1-Murat TAŞKIN (BİZDEN SÖYLEMESİ)
Eskişehir'de AK partinin kritik seçimi...
Her ne kadar AK parti Eskişehir'de Cumhurbaşkanlığı seçimi için dişe dokunur bir çalışma yapmıyorsa da...
Her ne kadar Eskişehir'deki AK partililer "Nasıl olsa büyük usta kendi ismiyle bu işi halleder" diye,yine ustalarının lafıyla yan gelip yatıyor olsa da...
Haftaya Pazar günü yapılacak olan Cumhurbaşkanlığı seçiminin Eskişehir sonuçları, Eskişehir'deki AK parti yöneticileri ve Milletvekillerini yakından ilgilendiriyor.
Şöyle ki:
Cumhurbaşkanlığı seçiminde Recep Tayyip Erdoğan'a çıkan oy, AK partinin Mahalli seçimlerde aldığı oyun altına düşürse, bunun faturası yöneticilere ve Milletvekillerine kesilecektir.
Cumhurbaşkanlığı seçiminde yine Recep Tayyip Erdoğan'a çıkan oy, Mahalli seçimlerde Büyükerşen'in aldığı oyun altına düşecek olursa, bunun da faturası yine AK partinin Eskişehir'deki yöneticileri ve Milletvekillerine kesilecektir.
Çünkü...
Bu durumda insanların kafalarında "Eskişehir Büyükşehir belediyesine Recep Tayyip Erdoğan da aday olsaydı, kazanamazmış" kıyaslaması oluşacaktır.
.....
Yeri gelmişken...
Eskişehir'in siyasi yapısı, geleneksel olarak sağ tandansa sahip.
1954 ile 1995 yılları arasında ki seçim sonuçları, Eskişehir'in geleneksel olarak sağ tandansa sahip bir kent olduğunu ortaya koyuyor.
95 seçimlerine kadar yapılan seçimlerin hiçbirinde sol, Eskişehir'de aldığı oylarla Türkiye ortalamasını geçemiyor.
95 yılı seçimlerinde Türkiye genelinde yüzde 25 olan Sol oylar ilk kez Eskişehir'de yüzde 35 olarak ve Türkiye ortalamasının üzerinde gerçekleşiyor.

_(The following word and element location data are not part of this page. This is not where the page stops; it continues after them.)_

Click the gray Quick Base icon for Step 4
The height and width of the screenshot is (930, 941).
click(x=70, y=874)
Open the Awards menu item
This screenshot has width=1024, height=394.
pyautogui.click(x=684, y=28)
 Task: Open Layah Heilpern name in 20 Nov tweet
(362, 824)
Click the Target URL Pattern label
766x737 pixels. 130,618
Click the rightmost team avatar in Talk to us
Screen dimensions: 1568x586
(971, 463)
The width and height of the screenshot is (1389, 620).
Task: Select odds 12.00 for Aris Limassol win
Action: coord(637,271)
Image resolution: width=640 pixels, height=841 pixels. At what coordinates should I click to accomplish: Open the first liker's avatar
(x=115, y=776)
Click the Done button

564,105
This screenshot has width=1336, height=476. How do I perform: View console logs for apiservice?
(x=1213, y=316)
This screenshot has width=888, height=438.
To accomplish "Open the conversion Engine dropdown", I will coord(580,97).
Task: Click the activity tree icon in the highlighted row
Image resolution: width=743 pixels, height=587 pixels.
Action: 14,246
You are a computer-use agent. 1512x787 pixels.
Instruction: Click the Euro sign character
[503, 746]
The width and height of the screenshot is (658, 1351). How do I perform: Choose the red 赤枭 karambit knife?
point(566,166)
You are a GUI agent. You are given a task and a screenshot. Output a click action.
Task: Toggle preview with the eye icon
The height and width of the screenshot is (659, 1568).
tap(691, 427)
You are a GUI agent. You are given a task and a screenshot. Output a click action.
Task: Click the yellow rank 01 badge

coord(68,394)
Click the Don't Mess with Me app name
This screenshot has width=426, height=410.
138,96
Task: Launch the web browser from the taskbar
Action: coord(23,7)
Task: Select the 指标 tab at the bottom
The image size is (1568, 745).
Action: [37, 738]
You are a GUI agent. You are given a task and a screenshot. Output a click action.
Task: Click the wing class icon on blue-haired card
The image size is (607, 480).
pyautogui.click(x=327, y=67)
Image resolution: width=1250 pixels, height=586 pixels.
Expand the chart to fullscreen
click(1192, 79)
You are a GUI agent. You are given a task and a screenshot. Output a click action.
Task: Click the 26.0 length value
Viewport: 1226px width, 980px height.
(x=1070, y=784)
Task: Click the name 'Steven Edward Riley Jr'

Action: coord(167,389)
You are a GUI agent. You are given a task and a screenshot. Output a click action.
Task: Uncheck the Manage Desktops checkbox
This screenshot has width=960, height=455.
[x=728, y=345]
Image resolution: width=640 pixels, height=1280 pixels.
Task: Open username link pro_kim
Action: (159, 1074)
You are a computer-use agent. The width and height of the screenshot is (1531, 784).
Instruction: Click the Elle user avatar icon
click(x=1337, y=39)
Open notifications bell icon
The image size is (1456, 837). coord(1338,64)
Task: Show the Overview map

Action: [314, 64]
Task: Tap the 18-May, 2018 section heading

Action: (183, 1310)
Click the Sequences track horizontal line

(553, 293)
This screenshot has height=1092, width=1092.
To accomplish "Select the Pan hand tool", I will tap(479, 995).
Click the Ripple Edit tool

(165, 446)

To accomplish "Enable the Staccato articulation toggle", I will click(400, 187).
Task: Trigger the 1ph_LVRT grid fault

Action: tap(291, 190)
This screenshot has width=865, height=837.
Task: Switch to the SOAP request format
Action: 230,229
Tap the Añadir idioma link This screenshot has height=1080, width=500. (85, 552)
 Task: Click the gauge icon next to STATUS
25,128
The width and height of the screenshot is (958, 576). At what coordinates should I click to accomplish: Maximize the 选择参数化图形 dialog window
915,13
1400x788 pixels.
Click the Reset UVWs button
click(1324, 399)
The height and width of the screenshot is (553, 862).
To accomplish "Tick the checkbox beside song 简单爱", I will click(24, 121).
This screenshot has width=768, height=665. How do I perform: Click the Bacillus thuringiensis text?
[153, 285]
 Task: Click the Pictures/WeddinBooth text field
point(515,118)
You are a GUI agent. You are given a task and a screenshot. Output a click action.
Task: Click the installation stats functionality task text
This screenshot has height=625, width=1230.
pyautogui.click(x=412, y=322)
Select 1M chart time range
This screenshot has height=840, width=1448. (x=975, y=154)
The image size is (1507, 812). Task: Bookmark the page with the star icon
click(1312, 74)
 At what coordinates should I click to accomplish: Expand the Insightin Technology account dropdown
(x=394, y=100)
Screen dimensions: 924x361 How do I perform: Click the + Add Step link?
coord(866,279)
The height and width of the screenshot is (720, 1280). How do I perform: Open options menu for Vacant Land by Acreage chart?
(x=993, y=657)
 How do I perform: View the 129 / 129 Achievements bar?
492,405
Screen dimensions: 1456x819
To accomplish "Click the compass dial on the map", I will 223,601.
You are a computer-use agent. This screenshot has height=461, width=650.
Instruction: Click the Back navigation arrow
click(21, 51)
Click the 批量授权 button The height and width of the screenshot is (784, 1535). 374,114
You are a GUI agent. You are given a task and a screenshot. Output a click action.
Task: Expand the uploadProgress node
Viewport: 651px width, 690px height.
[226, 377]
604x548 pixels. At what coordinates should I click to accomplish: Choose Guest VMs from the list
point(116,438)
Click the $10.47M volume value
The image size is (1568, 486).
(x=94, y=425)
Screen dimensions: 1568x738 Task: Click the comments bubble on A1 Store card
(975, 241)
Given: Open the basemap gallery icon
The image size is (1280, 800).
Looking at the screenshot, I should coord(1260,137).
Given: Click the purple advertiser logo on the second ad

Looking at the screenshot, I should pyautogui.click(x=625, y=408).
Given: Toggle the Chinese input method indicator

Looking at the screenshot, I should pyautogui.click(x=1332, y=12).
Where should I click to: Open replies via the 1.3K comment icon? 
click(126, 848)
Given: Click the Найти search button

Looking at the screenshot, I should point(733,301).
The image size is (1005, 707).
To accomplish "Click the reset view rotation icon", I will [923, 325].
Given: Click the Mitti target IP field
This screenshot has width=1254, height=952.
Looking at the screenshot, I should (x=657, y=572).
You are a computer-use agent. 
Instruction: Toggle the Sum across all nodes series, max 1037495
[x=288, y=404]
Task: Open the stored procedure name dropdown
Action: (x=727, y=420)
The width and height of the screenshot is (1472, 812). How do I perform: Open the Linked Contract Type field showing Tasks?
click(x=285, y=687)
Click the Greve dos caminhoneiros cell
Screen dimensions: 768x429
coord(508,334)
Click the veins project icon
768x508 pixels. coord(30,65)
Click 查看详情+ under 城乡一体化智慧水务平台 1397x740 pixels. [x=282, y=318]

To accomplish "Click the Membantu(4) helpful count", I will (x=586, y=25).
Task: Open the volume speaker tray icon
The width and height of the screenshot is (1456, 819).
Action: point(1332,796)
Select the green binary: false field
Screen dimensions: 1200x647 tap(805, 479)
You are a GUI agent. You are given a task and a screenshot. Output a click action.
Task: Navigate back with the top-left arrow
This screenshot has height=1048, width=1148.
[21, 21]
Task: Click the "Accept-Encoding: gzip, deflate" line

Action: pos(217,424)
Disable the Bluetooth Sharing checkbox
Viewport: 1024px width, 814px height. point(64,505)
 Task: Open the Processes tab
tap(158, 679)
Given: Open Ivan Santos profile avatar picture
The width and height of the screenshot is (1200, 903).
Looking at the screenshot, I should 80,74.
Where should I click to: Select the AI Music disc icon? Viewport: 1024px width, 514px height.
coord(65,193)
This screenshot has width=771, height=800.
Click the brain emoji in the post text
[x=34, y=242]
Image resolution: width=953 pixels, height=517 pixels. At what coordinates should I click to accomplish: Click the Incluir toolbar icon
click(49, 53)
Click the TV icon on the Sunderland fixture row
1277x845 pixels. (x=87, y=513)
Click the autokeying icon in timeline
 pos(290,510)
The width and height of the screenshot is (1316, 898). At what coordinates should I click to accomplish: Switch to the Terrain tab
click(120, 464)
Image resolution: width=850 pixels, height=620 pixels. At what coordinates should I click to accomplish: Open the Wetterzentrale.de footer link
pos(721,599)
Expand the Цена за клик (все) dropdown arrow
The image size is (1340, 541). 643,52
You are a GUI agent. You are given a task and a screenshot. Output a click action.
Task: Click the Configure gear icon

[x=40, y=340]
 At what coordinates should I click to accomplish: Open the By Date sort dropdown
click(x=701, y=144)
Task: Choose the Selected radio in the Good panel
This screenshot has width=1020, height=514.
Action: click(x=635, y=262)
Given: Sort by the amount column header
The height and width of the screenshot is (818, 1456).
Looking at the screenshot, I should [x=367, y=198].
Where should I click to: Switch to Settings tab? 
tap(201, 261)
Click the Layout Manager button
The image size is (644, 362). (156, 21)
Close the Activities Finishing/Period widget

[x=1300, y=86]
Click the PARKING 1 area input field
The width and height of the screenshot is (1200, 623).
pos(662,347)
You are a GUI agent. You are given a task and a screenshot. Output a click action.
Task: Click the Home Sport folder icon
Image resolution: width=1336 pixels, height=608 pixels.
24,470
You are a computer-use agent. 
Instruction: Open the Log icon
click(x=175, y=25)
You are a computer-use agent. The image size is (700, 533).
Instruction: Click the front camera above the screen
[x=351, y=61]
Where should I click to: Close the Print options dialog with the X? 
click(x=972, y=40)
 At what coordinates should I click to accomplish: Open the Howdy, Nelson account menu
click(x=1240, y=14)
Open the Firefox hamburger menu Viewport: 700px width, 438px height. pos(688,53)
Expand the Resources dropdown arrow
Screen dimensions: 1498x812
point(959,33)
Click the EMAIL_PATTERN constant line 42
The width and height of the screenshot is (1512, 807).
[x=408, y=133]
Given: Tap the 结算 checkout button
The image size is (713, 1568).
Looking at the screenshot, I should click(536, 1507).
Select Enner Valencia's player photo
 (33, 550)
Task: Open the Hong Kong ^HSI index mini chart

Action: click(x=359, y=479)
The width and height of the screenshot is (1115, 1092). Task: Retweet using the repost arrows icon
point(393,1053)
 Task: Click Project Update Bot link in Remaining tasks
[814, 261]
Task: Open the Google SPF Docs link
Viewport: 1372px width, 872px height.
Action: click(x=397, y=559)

Bu fark, DSP nin birinci parti olarak çıktığı 99 seçimlerinde iyice açılırken,2002 makas biraz olsun kapanıyor ama,2007 den itibaren Eskişehir'deki sol oy farkı yeniden yükseliyor.
Şimdi...
1995 seçimlerine gelinceye kadar CHP ve türevinde olan Sol partilere Türkiye ortalamasının bile altında destek veren Eskişehir'de 95 seçimleriyle birlikte nelerin değiştiğini iyi irdelemek gerekiyor...
Bu irdelemeyi yaparken de, şehrin demografik yapısından tutun da Büyükerşen faktörüne hatta AKP'nin Eskişehir'de ki algılanmasını iyi değerlendirip yorumlamak gerekiyor.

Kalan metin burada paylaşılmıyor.